I hit him top speed, sending him into a tree. He stumbled up; dazed I would do such a thing from my norm. As he blinked, I kicked right, another jump kick, snap kick, then a uppercut to the jaw. Rapping my hand around his neck, I picked him up and slammed him against the tree, oblivious his claws slashing my wrist.
"DIE DAMIT! HOW MANY TIMES SHOULD I KILL YOU?" I screamed loudly, punching him. He whimpered. WIMPERED!

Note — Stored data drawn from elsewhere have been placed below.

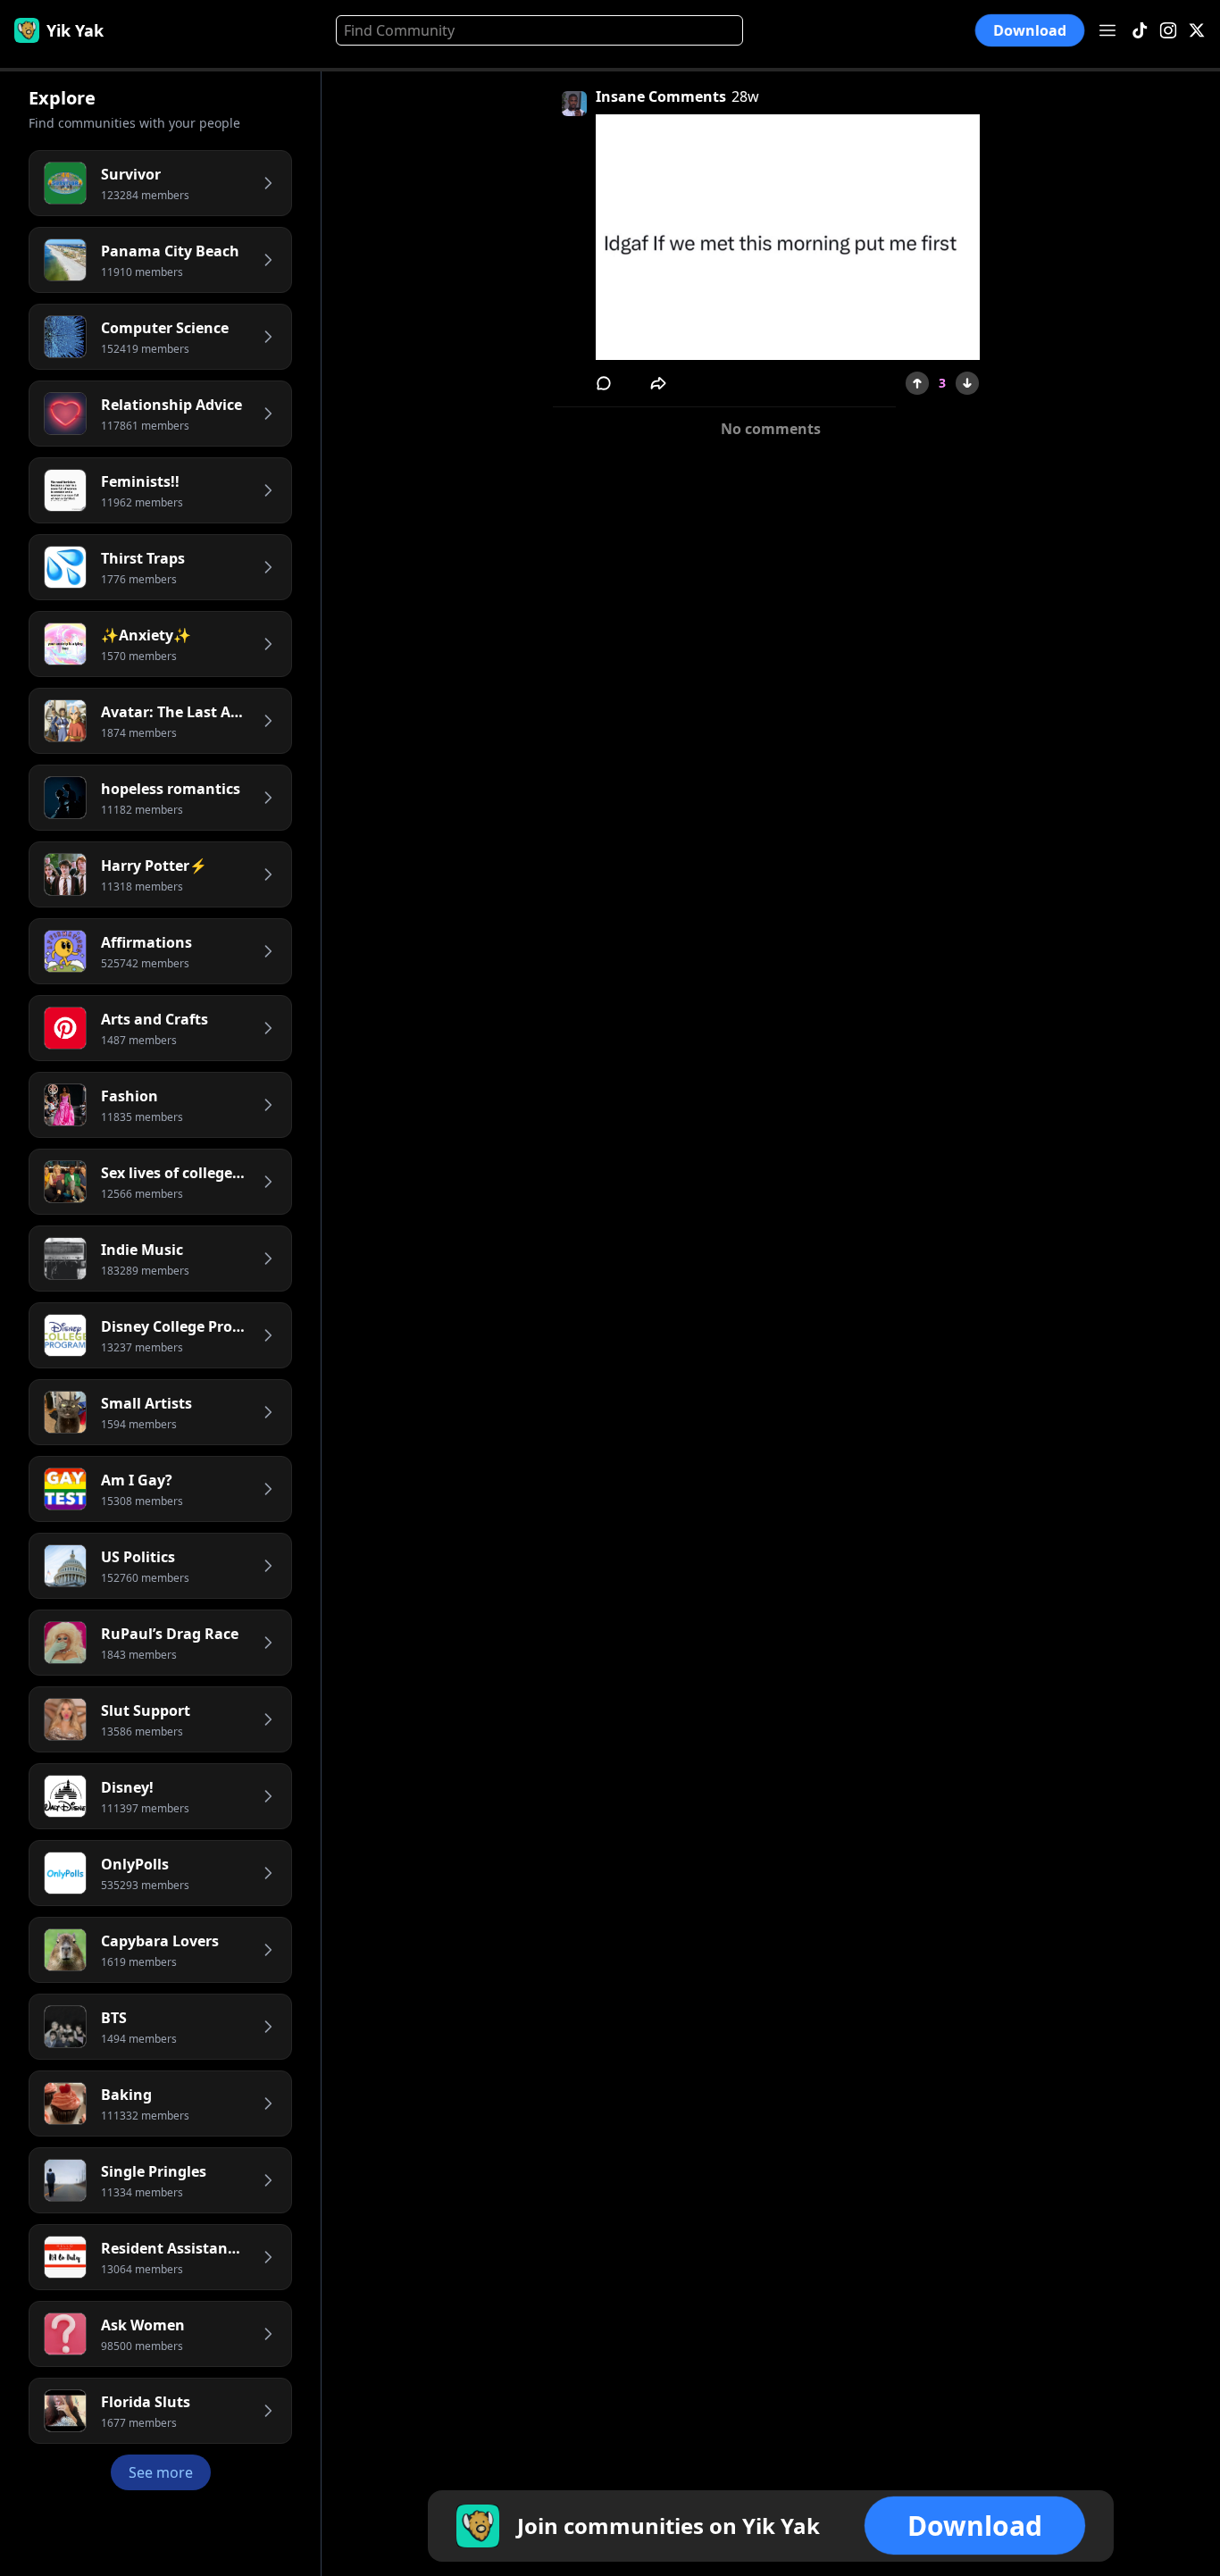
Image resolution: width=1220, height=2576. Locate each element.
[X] (1197, 30)
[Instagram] (1168, 30)
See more (161, 2472)
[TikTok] (1140, 30)
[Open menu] (1107, 30)
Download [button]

"YOU BABY! Did no one ever teach you to fight? Are you insulting me by not fighting you're BEST because I'm a WOMAN???" I yelled in his face. "STOP BEING A BABY! FIGHT LIKE THE MAN YOU'RE NOT!" Then I picked up my other hand, let him go and slapped him as he fell. With him now knocked out on the ground, I picked up my foot, and slammed it down on his neck, satisfied with the crack.
I turned around, and looked at the dead Erasers. Only one was still moving, twitching on the ground. I marched over to him and jumped on his neck.
"Now they're ALL dead!" I said happily.
Fang, Gazzy, Nudge and Angel were just staring at me, awed and freaked.
"God Max! I didn't know you were this vicious when you were on you're period! Remind me never to get you angry on you're time of the month!" Nudge said, awed and scared.
"What happened!?" Iggy burst out, while I was yelling I was a kind-hearted person.
Gazzy became describing it in my ear.
"Angel? Nudge? Explain!" Fang commanded, as I marched over to get more chocolate.
"Well…. Max?" Angel asked. I sighed and nodded, and she became what a Dot was.
"So she is EVIL on her Dot? And will kill anything that upsets her? Is that…Normal?" Fang concluded and asked.
" Not for human females, but for Max...Yes!" Both girls answered.
"NUDGE! GIVE ME ANOTHER ONE!" Nudge slipped off her backpack and threw me one, and I marched into the woods.
Iggy, Gazzy, and Fang immediately began talking about the cycle, and Angel and Nudge dowsed the fire and went to sleep.
So that was the ONE-day I was on my period. And that was I at my best. You should have seen what happened when I was SLEEP DEVRIVED!
------Maximum Ride, February 2, 2007, Day One
MORAL: Do NOT mess with a girl on her Dot. Or you may end up like Ari!